This is a continuation of a test of the following lenses on the Sony a7RII:
- Zeiss 85mm f/1.8 Batis.
- Zeiss 85mm f/1.4 Otus.
- Leica 90mm f/2 Apo Summicron-M ASPH.
- AF-S Nikkor 85mm f/1.4 G.
- Sony 90mm f/2.8 FE Macro.
The test starts here.
It is a widely-held belief that lenses have subtle differences in their color rendition that can’t be corrected for in post processing. I’ve never been a believer myself, but I’ll be doing a little testing fo the color differences among our five teles.
I photographed a Macbeth ColorChecker with the five lenses all set to f/8, (I had to guess with the Nikon, since it’s a G lens; I used the histogram. The shutter speed was 1/50 for all the shots, and the ISO setting was 100, so differences in transmission among the lenses will show up as brightness variations.

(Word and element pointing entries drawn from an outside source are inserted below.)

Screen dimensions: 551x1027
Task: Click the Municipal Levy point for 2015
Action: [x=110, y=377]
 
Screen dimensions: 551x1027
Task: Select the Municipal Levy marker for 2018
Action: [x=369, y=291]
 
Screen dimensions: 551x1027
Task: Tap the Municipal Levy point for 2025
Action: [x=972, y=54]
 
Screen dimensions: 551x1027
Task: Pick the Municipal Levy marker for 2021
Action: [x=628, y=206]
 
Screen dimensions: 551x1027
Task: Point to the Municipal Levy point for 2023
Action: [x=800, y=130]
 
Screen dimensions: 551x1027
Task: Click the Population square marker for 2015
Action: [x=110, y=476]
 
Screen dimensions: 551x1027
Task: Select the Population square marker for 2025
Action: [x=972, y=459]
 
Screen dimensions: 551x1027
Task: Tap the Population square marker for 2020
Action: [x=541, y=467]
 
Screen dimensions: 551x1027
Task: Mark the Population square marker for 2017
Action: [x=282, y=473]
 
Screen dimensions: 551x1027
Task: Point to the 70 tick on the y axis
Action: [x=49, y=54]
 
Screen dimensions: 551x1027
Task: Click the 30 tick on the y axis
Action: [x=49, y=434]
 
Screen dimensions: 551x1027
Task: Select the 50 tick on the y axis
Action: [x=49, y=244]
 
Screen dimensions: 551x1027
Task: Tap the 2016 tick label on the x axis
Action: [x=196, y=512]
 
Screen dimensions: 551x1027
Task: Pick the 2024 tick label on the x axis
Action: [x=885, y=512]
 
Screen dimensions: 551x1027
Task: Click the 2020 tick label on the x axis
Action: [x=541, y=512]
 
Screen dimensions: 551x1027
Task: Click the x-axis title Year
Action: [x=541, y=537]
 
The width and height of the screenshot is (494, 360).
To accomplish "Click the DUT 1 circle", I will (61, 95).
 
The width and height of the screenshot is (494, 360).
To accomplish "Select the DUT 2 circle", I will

Lighting was two Westcott LED panels set to D50. For this first test, the files were developed in Lr CC 2015.4, with default settings, except that WB for all was set to the third gray patch from the left on the image made with the Batis. Thus any WB differences are not calibrated out.
And now, the same files with each image balanced to the third gray patch from the left.
And now, the files processed as immediately above, but with the exposure control adjusted to even out the readings for that hard-working third gray patch from the right.
A few caveats:
- The images are presented here in sRGB, so the cyan patch, correctly rendered, is out of gamut and should probably be ignored.
- I don’t think that Lr did lens-specific color corrections, but you never know with Lightroom.
To come, DCRAW development, and, what you’ve all been waiting for, numbers and graphs.
Michael Demeyer says
Both of the first two sets say white balance set based on third gray patch from the left. Did you mean something different?
First set: white balance set based on third gray patch from the left of the Batis image.
Second set: white balance set based on third gray patch from the left of each image.
I’ll see if I can make it clearer in the text.
I have always believed that colours in photoshop can be edited to anything. However, without owning every lens or without bringing colour charts, it is difficult to mimic the look of another lens. Often, a reference is needed, and that reference might only apply to one situation. If someone were willing to make colour profiles under various conditions, presets could exist similar to what VSCO has created. I like the look of my Zeiss lens, and while I don’t doubt it is technically possible to mimic with another lens, it is easier for me to just use the Zeiss lens.